Leadership and Domino’s Pizza

A domino is a small rectangular wood or plastic block covered with dots that resemble those on dice. It is the basis for a number of games that are played by two or more people. A player scores by laying his dominoes end to end so that the touched ends match (i.e., one’s touch one’s, and two’s touch two’s). Each exposed end may total any multiple of five. A person who scores the most points wins. The idiom domino effect suggests that one action can trigger a chain reaction that leads to events that are unstoppable. The concept has been used in political speeches by politicians as a way of explaining how Communism could spread from country to country.

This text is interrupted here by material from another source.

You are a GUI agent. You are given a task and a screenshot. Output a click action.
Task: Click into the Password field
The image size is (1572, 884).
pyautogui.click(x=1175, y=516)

Domino’s Pizza has a very effective leadership structure that is clearly outlined by their CEO in the CBS Undercover Boss series. He visits several of their restaurants and even helps with some deliveries to see how the company operates. He also emphasizes that they listen to their customers and takes action when there are complaints. He has stayed true to this core value in his leadership of the company as well.

It is this type of leadership that Domino’s has used in its growth from a small family-owned business to the large corporation it is today. This company is known for its customer service and the way it treats its employees. Their leaders are very effective at listening to their customers and addressing any problems that arise. This type of leadership has helped Domino’s grow into the largest pizza company in the world.

Hevesh, who has worked on projects involving hundreds of thousands of dominoes, credits the laws of gravity for her success in creating intricate domino displays. The force of gravity pulls a knocked-over domino toward Earth, sending it crashing into the next piece and starting a new chain reaction. Hevesh’s most complex creations take several nail-biting minutes to fall.

Like a domino, a story needs to have scenes that advance the plot and lead the hero to a climax or conclusion. These scenes must be spaced correctly or the story can feel slow and dragged out. Each scene must be short enough to keep the reader’s interest but long enough to have impact at critical points of discovery and plot development.

Just as in domino constructions, the scene dominoes must be spaced properly for the story to work. This means that each scene must move the hero closer to or farther away from their goal, but it must not be so long that it slows down the pace and loses momentum. The scene dominoes must also be well-connected so that they can naturally influence the next one. The best way to do this is to use scene dominoes that advance the plot and provide a clear connection with the next. This will keep the story moving at a good pace and give readers a sense of anticipation for what is to come.